Absurdity indeed. “To be Queer allows someone to be simultaneously male, female, or neither, to present as masculine, feminine, neuter, or any mixture of the three, and to adopt any sexuality – and to change any of these identities at any time or to deny that they mean anything in the first place.”

People grappling with queer theory from a rational perspective find this maddening. “Together with its goal of subverting or rejecting anything considered normal or innate in favor of the ‘queer,’ this can make Queer Theory frustratingly difficult to understand, since it values incoherence, illogic, and [un]intelligibility,” say Pluckrose and Lindsay. In other words, conflict with observable reality doesn’t disprove the theory: it’s the very point of the theory.

But queer theory maintains that marginalized people are entitled to be understood on their own incoherent terms. They “can be oppressed to the point of psychic death by not being understood, but their right to be completely incomprehensible should also be respected.”

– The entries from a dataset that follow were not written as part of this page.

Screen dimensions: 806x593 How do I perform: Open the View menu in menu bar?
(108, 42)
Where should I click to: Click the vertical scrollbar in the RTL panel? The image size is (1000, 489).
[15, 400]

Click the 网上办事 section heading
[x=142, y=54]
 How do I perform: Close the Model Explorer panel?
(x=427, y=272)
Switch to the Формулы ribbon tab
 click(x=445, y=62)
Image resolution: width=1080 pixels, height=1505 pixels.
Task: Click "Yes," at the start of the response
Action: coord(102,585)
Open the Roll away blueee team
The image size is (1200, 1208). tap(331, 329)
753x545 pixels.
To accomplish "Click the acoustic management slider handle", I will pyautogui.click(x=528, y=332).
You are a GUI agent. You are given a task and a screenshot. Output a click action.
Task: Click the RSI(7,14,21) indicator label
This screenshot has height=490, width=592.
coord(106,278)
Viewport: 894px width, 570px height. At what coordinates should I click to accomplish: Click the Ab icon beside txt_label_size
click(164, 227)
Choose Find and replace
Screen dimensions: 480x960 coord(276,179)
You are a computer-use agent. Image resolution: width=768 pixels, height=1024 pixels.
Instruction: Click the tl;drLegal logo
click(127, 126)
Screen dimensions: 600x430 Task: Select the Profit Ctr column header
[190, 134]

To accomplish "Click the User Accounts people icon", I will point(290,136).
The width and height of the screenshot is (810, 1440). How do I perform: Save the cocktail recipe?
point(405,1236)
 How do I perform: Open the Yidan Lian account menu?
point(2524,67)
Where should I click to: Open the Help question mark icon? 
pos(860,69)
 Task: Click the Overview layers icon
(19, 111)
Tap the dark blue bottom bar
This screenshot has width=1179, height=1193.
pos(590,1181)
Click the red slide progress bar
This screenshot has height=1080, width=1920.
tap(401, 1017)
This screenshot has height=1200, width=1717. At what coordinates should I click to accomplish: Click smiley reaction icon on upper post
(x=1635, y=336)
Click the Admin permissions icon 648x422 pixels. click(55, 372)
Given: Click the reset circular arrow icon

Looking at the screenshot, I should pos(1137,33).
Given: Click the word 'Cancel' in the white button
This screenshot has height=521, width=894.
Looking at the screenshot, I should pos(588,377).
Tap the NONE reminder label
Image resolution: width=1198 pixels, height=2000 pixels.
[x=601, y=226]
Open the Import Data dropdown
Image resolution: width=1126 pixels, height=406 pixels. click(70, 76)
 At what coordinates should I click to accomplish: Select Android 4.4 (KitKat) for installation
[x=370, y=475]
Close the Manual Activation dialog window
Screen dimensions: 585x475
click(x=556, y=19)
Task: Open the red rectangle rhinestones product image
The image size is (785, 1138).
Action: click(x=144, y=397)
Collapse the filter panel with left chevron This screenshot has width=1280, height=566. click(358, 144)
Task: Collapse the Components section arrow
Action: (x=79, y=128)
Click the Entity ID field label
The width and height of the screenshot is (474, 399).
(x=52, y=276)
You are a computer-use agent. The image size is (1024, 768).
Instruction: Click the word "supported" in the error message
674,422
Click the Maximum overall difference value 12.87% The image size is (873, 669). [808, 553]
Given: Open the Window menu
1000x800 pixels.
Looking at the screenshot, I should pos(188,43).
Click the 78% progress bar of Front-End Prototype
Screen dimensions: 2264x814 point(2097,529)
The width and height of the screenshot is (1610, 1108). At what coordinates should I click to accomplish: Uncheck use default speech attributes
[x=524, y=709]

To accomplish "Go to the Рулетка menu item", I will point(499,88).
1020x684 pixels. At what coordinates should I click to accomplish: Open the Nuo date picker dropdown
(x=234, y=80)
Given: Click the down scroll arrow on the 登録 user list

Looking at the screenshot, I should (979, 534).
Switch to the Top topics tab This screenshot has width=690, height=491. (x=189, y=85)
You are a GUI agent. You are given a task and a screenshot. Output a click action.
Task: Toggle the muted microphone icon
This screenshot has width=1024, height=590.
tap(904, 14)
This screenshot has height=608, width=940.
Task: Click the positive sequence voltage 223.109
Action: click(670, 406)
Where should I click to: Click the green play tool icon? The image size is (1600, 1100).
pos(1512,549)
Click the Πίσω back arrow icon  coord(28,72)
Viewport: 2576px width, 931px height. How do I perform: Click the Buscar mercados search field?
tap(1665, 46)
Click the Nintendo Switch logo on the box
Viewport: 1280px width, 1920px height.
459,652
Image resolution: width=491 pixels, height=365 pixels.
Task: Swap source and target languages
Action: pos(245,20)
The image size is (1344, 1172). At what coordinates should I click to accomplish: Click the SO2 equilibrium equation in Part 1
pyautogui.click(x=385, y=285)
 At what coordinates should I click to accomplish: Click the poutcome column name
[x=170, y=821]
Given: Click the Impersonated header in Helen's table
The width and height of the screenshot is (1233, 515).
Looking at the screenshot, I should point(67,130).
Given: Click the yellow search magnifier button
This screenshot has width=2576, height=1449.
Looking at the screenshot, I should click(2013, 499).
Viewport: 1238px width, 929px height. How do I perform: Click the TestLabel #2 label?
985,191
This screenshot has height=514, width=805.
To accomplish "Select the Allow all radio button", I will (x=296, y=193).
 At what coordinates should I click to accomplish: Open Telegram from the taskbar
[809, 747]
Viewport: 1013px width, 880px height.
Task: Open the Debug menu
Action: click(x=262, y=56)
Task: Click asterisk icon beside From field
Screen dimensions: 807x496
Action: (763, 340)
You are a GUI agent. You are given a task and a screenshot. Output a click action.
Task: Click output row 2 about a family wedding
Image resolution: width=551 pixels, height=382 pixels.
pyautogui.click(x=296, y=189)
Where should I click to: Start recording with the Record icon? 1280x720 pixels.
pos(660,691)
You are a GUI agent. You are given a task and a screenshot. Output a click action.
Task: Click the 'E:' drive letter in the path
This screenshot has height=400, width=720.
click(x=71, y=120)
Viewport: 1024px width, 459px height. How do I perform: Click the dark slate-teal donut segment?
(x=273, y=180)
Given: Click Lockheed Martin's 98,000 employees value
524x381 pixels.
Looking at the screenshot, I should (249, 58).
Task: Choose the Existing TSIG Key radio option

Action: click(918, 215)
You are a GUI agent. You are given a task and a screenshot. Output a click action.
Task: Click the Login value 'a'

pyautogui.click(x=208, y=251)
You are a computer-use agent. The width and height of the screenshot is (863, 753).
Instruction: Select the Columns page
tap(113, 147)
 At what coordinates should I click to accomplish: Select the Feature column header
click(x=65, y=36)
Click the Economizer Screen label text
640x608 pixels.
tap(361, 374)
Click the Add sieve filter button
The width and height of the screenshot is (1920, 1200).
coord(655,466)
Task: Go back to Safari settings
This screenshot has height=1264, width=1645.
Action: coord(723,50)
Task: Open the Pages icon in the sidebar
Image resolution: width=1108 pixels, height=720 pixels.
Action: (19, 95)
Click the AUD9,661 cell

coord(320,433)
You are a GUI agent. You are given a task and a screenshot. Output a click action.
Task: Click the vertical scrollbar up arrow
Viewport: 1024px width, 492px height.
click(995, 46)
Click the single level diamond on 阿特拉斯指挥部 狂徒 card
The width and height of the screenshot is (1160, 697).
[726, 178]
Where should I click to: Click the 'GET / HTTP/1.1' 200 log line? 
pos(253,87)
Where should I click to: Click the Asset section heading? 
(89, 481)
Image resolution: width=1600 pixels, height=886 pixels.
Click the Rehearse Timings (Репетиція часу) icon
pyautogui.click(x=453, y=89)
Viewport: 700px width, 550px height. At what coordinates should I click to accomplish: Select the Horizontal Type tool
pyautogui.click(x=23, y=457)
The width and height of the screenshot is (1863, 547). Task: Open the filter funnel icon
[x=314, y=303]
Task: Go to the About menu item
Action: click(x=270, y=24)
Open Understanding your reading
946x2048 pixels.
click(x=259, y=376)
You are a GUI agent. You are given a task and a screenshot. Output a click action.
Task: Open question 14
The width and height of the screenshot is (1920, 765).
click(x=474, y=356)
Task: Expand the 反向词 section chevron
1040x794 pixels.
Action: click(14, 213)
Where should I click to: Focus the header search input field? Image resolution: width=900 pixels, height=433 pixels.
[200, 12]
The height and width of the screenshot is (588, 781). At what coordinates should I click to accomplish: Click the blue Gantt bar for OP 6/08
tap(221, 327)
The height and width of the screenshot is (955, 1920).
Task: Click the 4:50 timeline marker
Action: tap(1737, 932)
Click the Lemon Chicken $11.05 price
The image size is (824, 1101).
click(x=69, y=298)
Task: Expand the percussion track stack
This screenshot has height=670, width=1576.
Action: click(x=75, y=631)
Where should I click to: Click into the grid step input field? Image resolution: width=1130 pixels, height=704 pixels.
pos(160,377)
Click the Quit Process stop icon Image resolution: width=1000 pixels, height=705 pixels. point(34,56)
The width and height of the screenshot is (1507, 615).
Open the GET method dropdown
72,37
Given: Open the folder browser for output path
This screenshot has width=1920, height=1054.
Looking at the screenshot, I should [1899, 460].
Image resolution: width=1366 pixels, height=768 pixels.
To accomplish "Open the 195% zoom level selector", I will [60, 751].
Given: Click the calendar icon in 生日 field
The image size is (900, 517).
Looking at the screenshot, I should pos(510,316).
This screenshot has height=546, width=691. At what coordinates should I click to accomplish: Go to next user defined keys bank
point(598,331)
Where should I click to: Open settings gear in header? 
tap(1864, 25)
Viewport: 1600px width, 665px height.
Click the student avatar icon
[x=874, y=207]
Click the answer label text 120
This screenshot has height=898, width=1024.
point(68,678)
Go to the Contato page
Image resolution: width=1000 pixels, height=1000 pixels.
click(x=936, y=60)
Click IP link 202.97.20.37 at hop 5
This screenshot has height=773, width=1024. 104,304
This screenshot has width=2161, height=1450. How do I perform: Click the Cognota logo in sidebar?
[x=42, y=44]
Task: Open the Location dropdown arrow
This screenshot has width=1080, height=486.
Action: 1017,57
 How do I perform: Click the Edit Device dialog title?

How, then, to deal with biology and with science more broadly? To be sure, some theorists try to mollify the less enlightened by adopting a scientific patina. Trans-radical physicians such as Johanna Olson-Kennedy produce “research” carefully designed to add scientific support to the shaky foundation of transgenderism. Their conclusions may be bogus, but they at least enable ideologues to flesh out footnotes for their papers.

On a deeper level, social justice theorists express their “profound skepticism of science” by countering that scientific knowledge is merely a social construct—one way, but not the only way, of knowing. As Pluckrose and Lindsay write, “Social Justice scholarship takes umbrage with anything that foregrounds reason and evidence as the only way to know what is true and demands ‘epistemic justice’ and ‘research justice’ in their place.”

Yes, this is as bogus as it sounds. Social justice theorists argue that “we should include the lived experiences, emotions, and cultural traditions of minority groups, consider them ‘knowledges,’ and privilege them over reason and evidence-based knowledge, which is unfairly dominant.” Under this theory, storytelling should be considered as valuable as, if not more valuable than, legitimate scientific research.

But an emphasis on such “knowledge” as “lived experience” threatens to produce a jumble of contradictory experiences. A person from a “marginalized” group (say, Clarence Thomas) may interpret his lived experience differently from similarly marginalized Ta-Nehisi Coates. Which version qualifies as knowledge?

Social justice theorists solve the problem by simply decreeing that only those versions consistent with social justice theory are “authentic.” “All others,” write Pluckrose and Lindsay, “are explained away as an unfortunate internalization of dominant ideologies or cynical self-interest.”

So social justice theory, including queer theory, is utterly unfalsifiable. And “any criticism of Social Justice work is [deemed] immoral and harmful.” This is child-like, and childish, analysis, not the product of adult minds.

Transgender mania thus is explained on a theoretical level by understanding this academic context. It simply doesn’t matter that there’s no science to support it and that rational people are baffled by it. There is no normal, no objective truth.

And the experiences of the growing number of primarily young people who now regret the medical interventions imposed upon them are simply not “authentic.” To these theorists, detransitioners either were never trans in the first place or have yielded to oppression. In fact, any questioning of any aspect of the contagion is immoral and harmful to trans-identifying people.

So public policy regarding sex and gender identity is now guided by principles not only of the faculty lounge, but of the nursery school. How long will it take policy-makers to emerge from dreams and reassert reality?